First a primer on what parentese is and isn't. It's not the same as what some people call "baby talk," which is a string of cute, silly sounds and words like, "Ooooh, how's my cutie wutie's tiddly tummy today?"
- Grammatically correct with real words
- High pitched compared to how you speak with an older child or adult
- Spoken in a tone that's exaggerated and goes up and down a lot
- Expressive in tone – sounds happy and excited
Most likely, you already do this naturally when you talk to your baby.
Back to the study. The researchers divided more than 70 parents and their 6-month-olds into two groups. One group received three coaching sessions on how to optimize parentese when talking to their infant. The other group did not get coaching.

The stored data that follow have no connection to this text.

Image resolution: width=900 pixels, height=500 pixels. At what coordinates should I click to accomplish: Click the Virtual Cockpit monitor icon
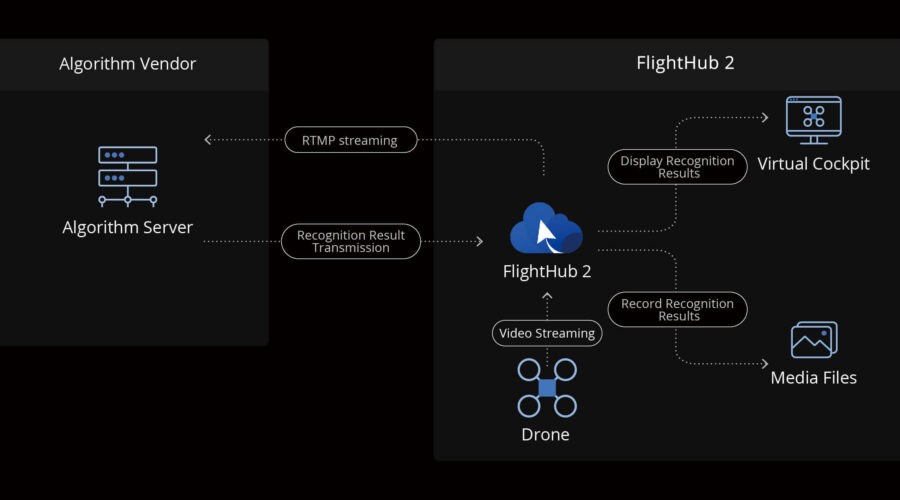(813, 121)

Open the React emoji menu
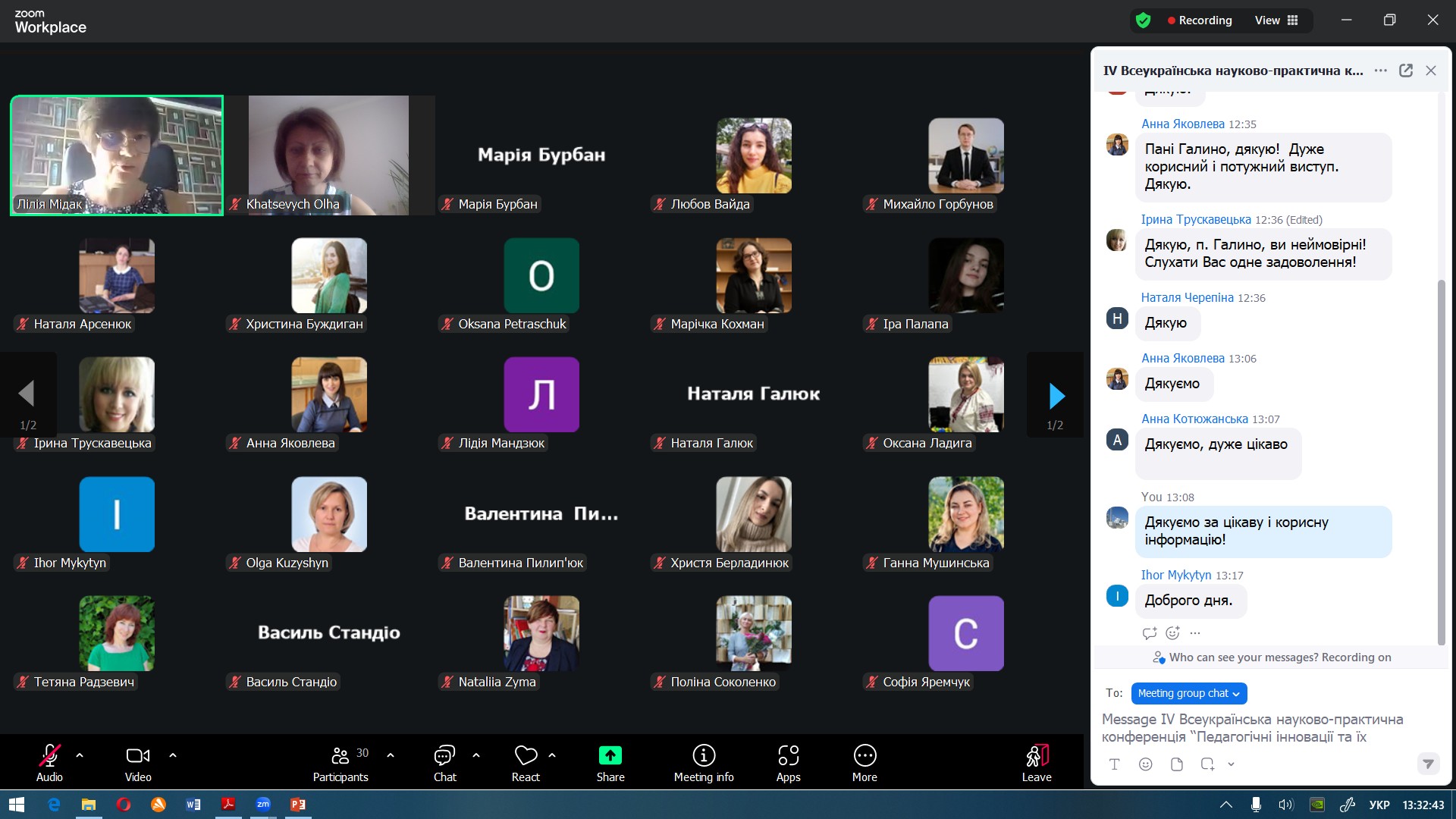526,763
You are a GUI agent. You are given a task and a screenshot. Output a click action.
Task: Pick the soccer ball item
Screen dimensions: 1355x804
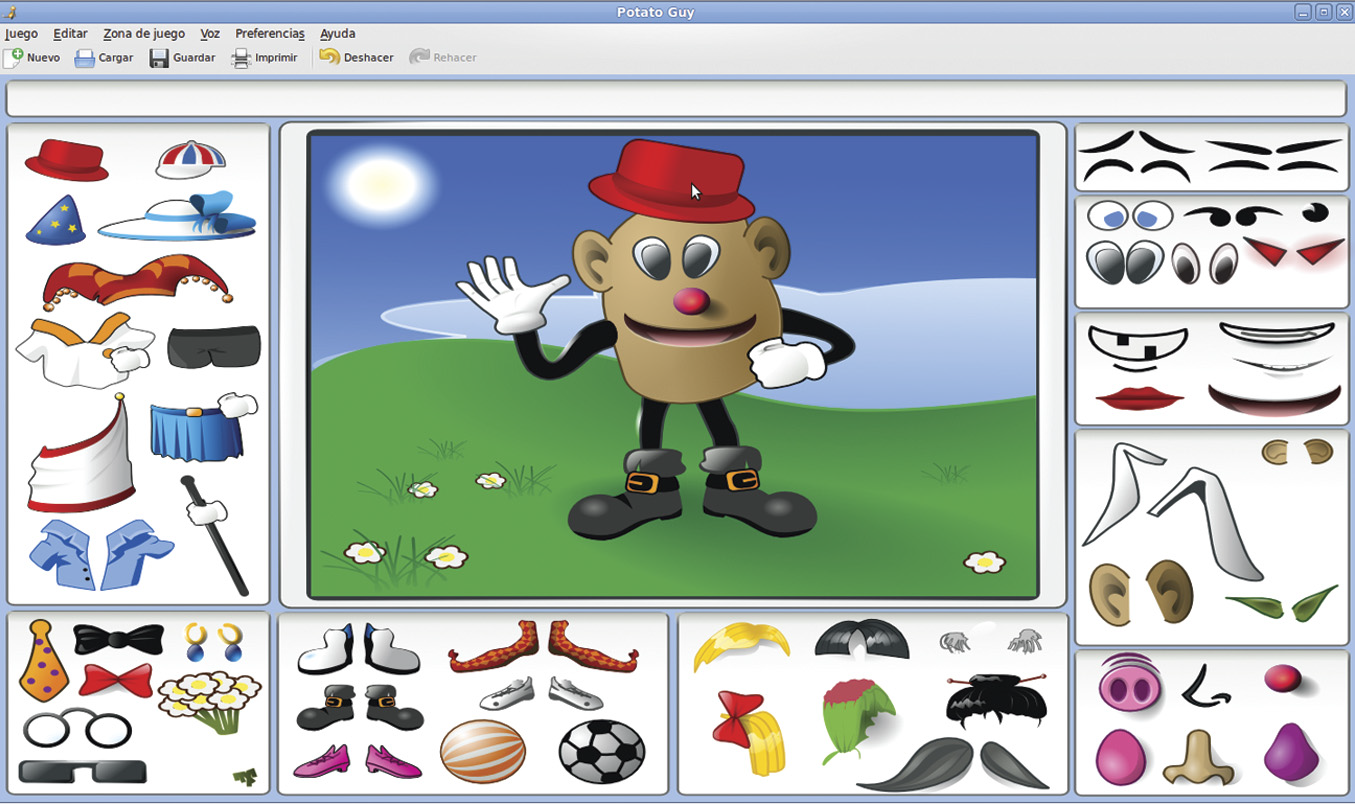pos(601,751)
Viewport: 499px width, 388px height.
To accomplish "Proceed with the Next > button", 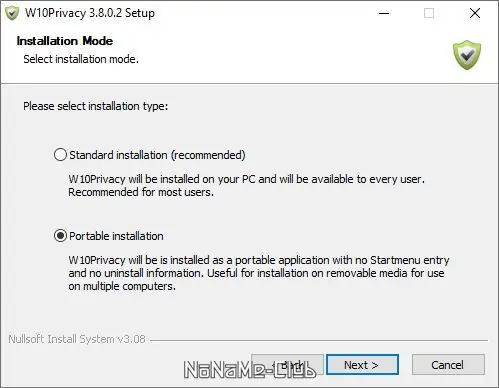I will tap(362, 365).
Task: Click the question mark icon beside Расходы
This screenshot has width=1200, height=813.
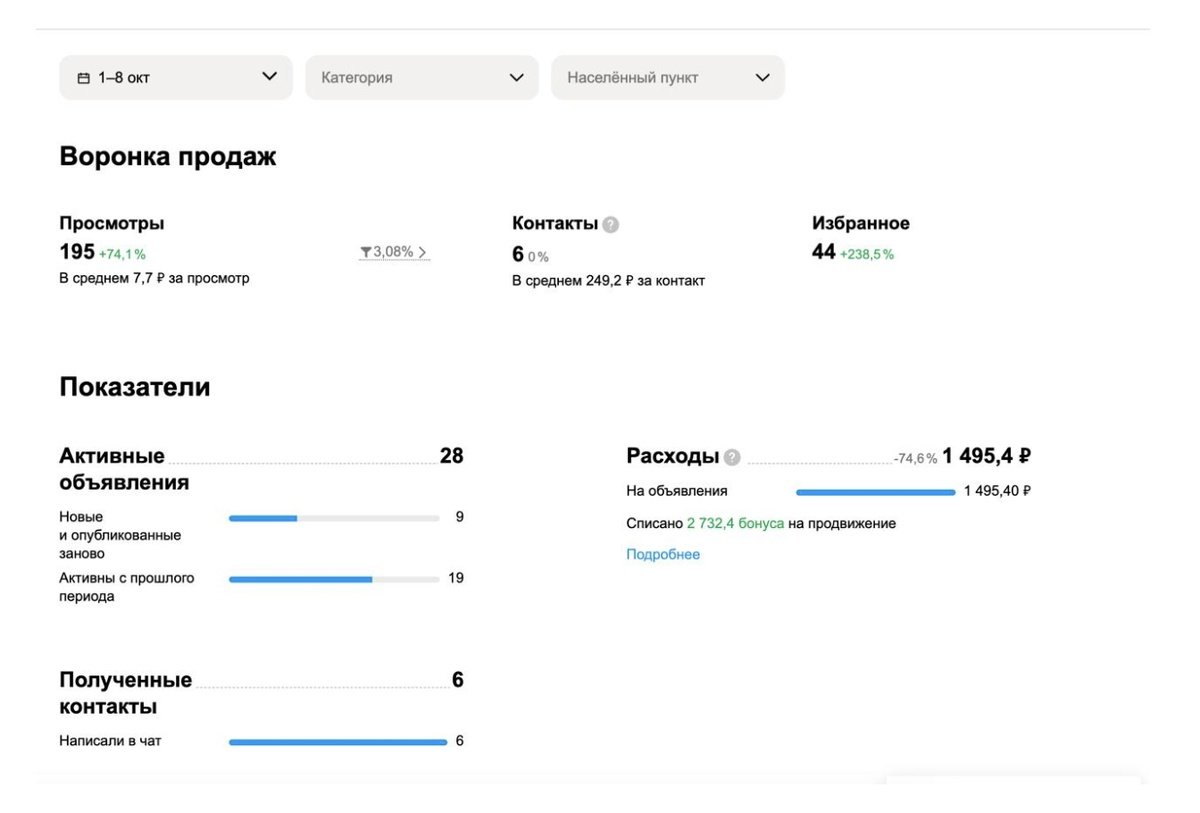Action: (x=732, y=458)
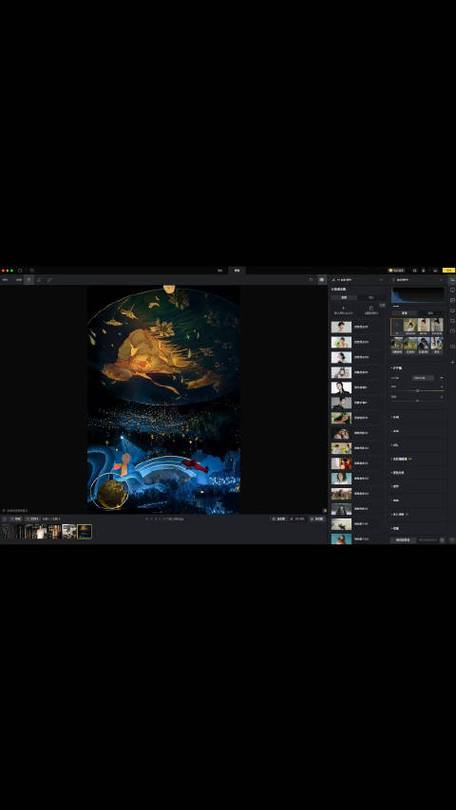The height and width of the screenshot is (810, 456).
Task: Select the gold-framed artwork thumbnail in filmstrip
Action: pos(85,532)
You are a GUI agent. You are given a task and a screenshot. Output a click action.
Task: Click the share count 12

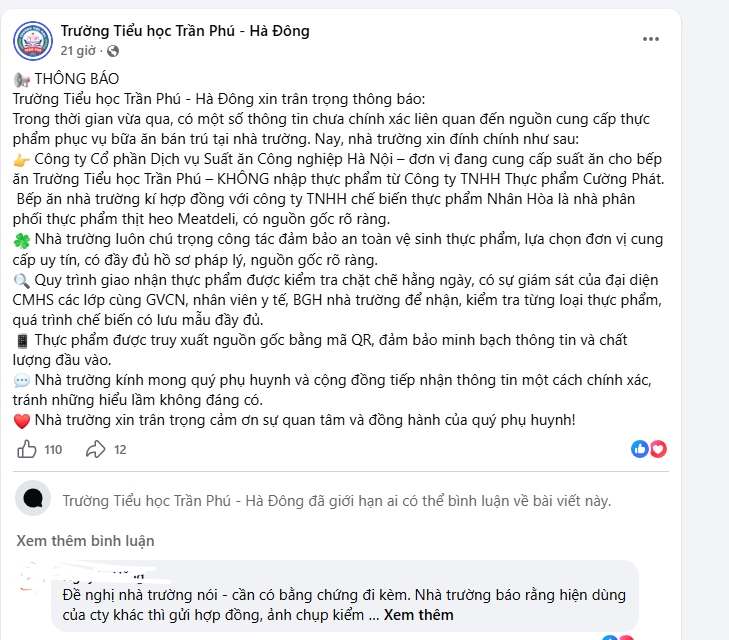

At the beginning of the study, and when the babies turned 10, 14, and 18 months, the researchers gave parents a lightweight recorder to put on their child and record their interactions together over two days. The scientists then analyzed the recordings, noting how many words the parents used when talking to their baby, how much they interacted with their child, and what their speech sounded like. As the study progressed, the researchers also noted the babbling, sounds, and words the babies used, as well as how much they interacted with their parents.
All of the parents in the study used some parentese. But – not surprising – those who received the coaching used more of it and with greater consistency, the researchers found.
By 18 months, babies whose parents got the coaching had a bigger vocabulary (about 100 words) and more complex language skills than the babies whose parents did not get coaching. Babies in the control group knew about 60 words, said the researchers, who published their findings in the Proceedings of the National Academy of Sciences.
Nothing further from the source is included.